North Brunswick, NJ – November 2011 — A leading surgeon in New Jersey supports the results of a recently published clinical study confirming long-term patency advantages of the Artegraft® Bovine Carotid Artery (BCA) graft over ePTFE synthetic grafts. Division Chief of Surgery at Mountainside Hospital in Montclair, N.J. Dr. Donald Syracuse states the published results are similar to what he has experienced during his nine years of using Artegraft with his patients.
Dr. Syracuse, also a Senior Partner at the Cardiovascular Care Group in Clifton, NJ, began using Artegraft in 2002. He and his colleagues were seeking a better alternative to ePTFE grafts, which they found had unacceptable rates of thrombosis and overall complications. Dr. Syracuse credits the appeal of being "home grown in New Jersey" as what initially drew him to Artegraft, however it has been the results that have made him continue to use Artegraft for nearly a decade.
"There are many reasons we've hit upon and not turned back from our use of Artegraft," said Dr. Syracuse. "I like to look at it, as I believe most surgeons would, in preoperative, operative and postoperative issues. Taking all those phases into consideration, Artegraft has been a good performer for us."
The "Fistula First" initiative is considered to be the initial alternative for establishing access to a patient’s circulatory system.
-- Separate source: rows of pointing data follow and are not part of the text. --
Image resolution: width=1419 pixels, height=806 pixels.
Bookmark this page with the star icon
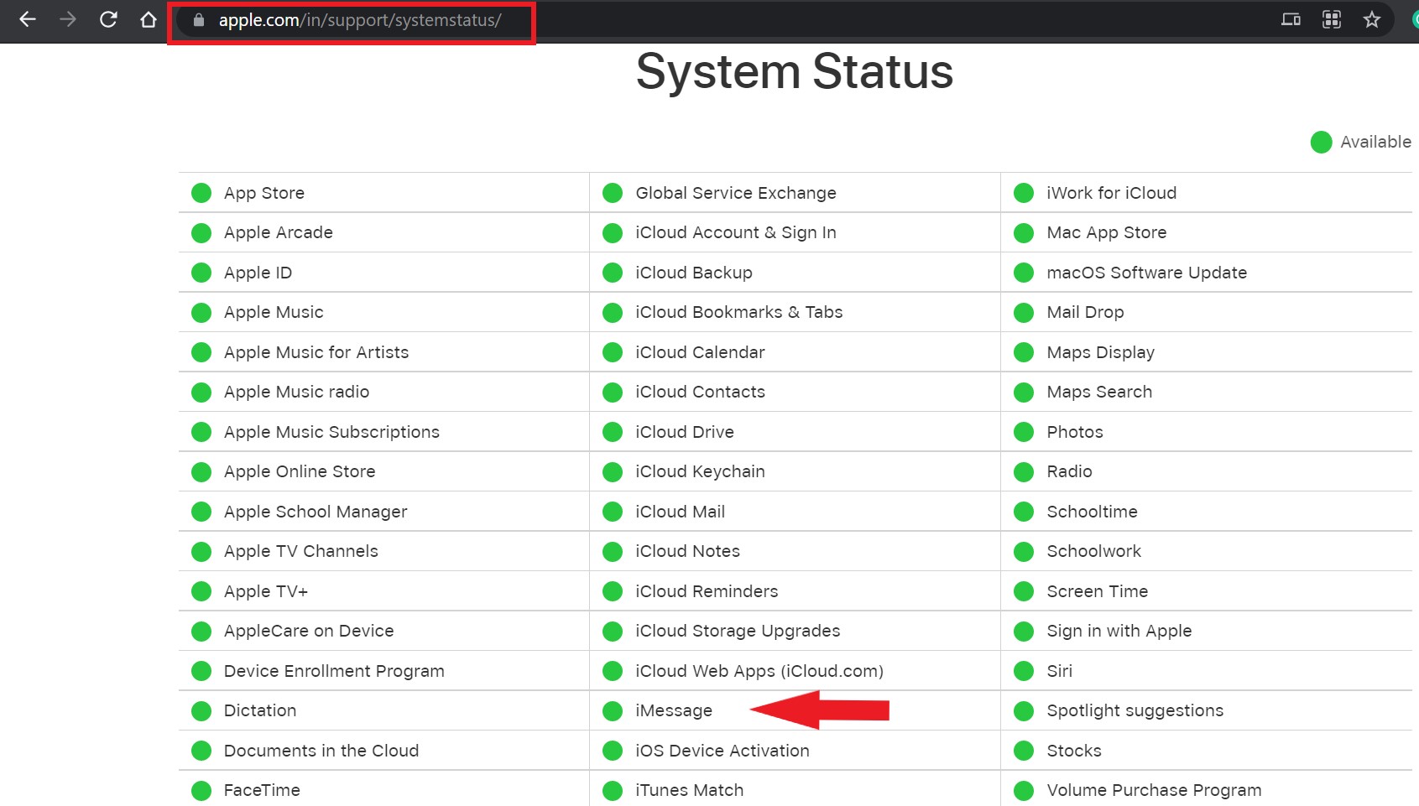[1372, 19]
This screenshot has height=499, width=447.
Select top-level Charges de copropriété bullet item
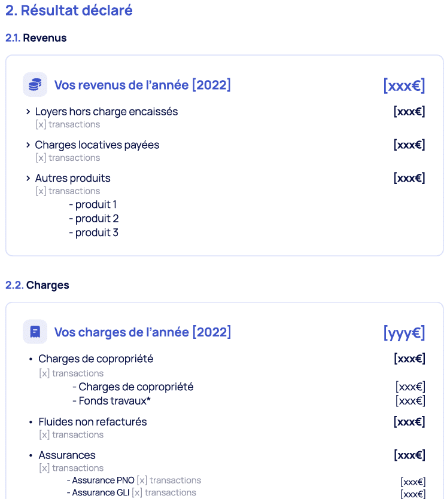click(96, 359)
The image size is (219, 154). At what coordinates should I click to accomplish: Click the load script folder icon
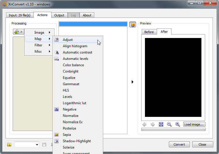[x=10, y=145]
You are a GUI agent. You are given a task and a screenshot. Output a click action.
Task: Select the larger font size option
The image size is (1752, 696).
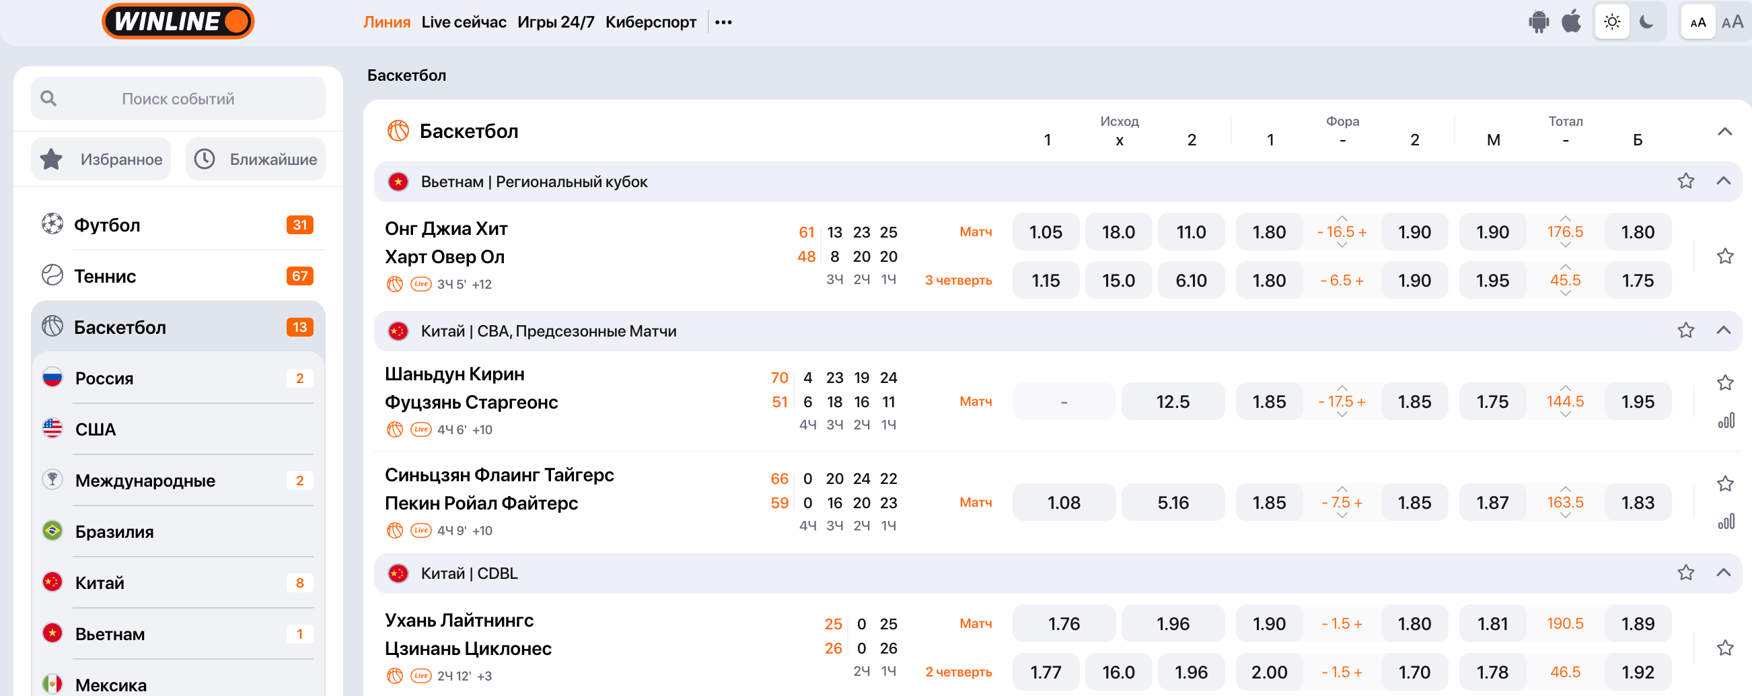click(1732, 22)
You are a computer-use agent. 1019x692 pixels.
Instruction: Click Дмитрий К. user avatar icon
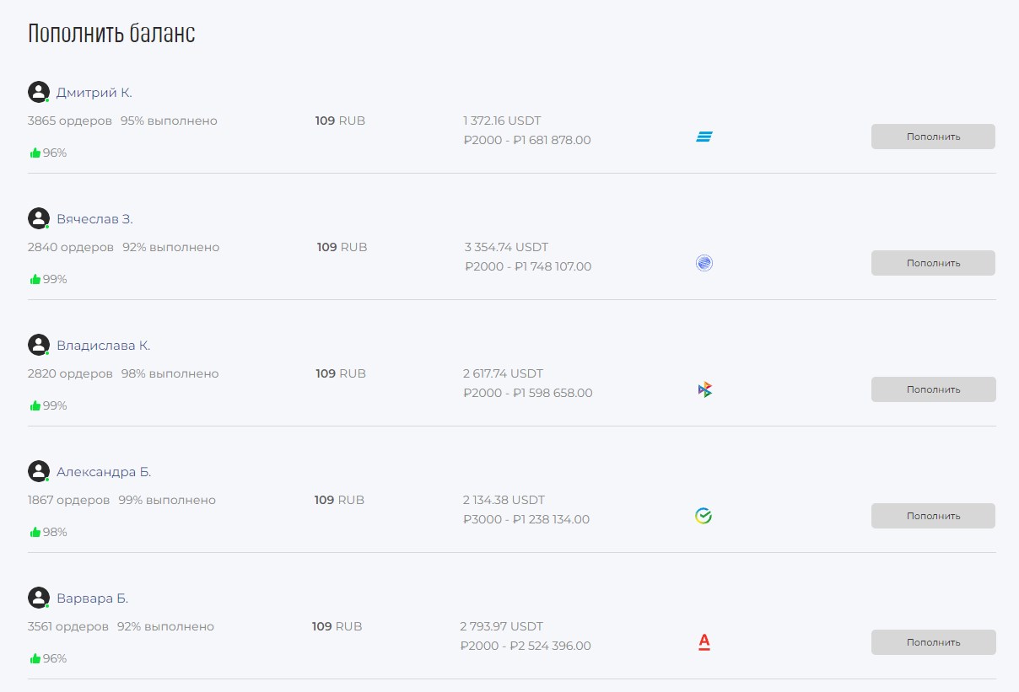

While Dr. Syracuse does follow that protocol, he also believes that there are many patients who are not candidates for fistulas. For example, a patient who is susceptible to infection, has very poor skin turgor or someone with very small vessels that are inappropriate for development of fistulas would be determined preoperatively by Dr. Syracuse and his colleagues as better candidates for Artegraft.
From an intraoperative standpoint, Dr. Syracuse refers to Artegraft as a superior handling graft, primarily because it feels like real tissue. He added, "We've gone away from using many of the so-called haemostatic agents, such as Surgicel®, Gelfoam® and topical thrombin, which we had to use in great detail with the ePTFE grafts. We just don’t need them with the Artegraft."
Dr. Syracuse's experience with Artegraft has also revealed more manageable postoperative care. Patients with an Artegraft can be accessed within two weeks and if an infection does develop in these patients, a local excision—as opposed to complete extirpation, which is necessary with an ePTFE graft—will often suffice.
Artegraft's natural collagen graft, commonly known as the Bovine Graft or "Fistula in a Bottle™," has proven long-term patency advantages over ePTFE synthetic grafts. The three-year prospective, randomized clinical study, published in the June 2011 issue of the Journal of Vascular Surgery that caught Dr. Syracuse's eye, confirms the superiority of Artegraft BCA to cuffed ePTFE grafts. The study concluded that the BCA graft had significantly higher primary and assisted patency rates than the ePTFE graft, making Artegraft an excellent option for patients on hemodialysis.